Some of the ideas discussed were not actual changes. Food trucks are currently not allowed to operate in parking impacted neighborhoods, which for Long Beach includes nearly all of Downtown, Central Long Beach, Belmont Shore and Naples. But Bergman noted that it’s a little-known rule to both city employees and food truck operators.
They could still operate with permission from a business that allows them to park in front of their location or in its designated parking area, something that’s become common with area breweries.
There are other parts of the municipal code that could be cleaned up like removing the city’s current rule that food trucks can only operate at active construction sites and coming up with clearer definitions for what a food truck is.
Making it compliant with California law could require food trucks to operate within 200 feet of a bathroom or hand-washing facility, or at least have permission from an adjacent business to use their facilities.
Any changes that the City Council approve would only affect food trucks. Other street vendors are typically subject to other regulations, some of which could change with new legislation introduced in the State Senate last month by Long Beach State Senator Lena Gonzalez.
Pablo Leon, a projects coordinator with the city, said that in addition to requiring all trucks to have a city business and health permit to operate in the city, additional permits are being looked at.

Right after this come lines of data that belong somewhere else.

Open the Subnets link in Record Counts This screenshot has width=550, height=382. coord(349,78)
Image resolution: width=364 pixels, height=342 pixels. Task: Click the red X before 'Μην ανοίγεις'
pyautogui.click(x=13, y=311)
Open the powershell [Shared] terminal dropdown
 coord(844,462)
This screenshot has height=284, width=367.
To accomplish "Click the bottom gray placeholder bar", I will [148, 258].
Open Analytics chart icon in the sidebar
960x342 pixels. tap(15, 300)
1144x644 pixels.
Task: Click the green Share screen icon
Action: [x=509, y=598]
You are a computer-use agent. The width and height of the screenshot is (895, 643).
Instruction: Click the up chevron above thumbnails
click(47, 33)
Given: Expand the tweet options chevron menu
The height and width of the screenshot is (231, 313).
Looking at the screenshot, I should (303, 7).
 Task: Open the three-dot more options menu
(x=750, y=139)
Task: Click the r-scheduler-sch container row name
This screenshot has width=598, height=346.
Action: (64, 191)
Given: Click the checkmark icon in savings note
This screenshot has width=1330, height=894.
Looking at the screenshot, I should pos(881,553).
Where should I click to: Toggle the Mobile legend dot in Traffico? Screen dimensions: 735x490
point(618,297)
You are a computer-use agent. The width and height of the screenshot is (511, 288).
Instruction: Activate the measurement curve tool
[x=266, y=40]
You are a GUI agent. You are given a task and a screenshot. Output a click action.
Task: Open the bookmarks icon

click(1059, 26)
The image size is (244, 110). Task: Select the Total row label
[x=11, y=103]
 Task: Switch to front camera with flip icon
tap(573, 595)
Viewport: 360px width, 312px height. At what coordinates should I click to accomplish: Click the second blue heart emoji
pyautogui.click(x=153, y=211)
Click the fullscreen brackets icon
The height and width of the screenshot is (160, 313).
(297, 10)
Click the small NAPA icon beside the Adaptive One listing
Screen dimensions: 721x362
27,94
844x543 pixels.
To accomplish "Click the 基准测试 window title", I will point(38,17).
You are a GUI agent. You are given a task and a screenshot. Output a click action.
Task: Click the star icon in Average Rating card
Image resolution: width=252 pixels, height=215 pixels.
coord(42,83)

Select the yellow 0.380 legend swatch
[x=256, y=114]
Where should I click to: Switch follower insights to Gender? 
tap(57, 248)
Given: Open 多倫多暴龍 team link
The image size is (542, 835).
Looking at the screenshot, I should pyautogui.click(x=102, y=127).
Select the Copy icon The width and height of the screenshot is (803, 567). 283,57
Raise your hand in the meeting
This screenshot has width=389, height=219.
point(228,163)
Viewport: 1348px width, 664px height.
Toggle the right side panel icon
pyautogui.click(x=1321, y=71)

A permit from Public Works to park in the public right of way, and agreements to ensure that truck operators properly clean the areas they use while parked, could also be part of what the City Council ultimately discusses.
Leon said there are so many different policies from multiple departments currently in the city’s code that condensing food truck regulations could not only provide clarity to operators and also provide the city with more oversight over operations.
However, Leon was careful to say that no language has been drafted for the council’s consideration and the public outreach efforts will continue. The City Council is expected to receive a recommendation on potential changes to food truck regulations in the next few months.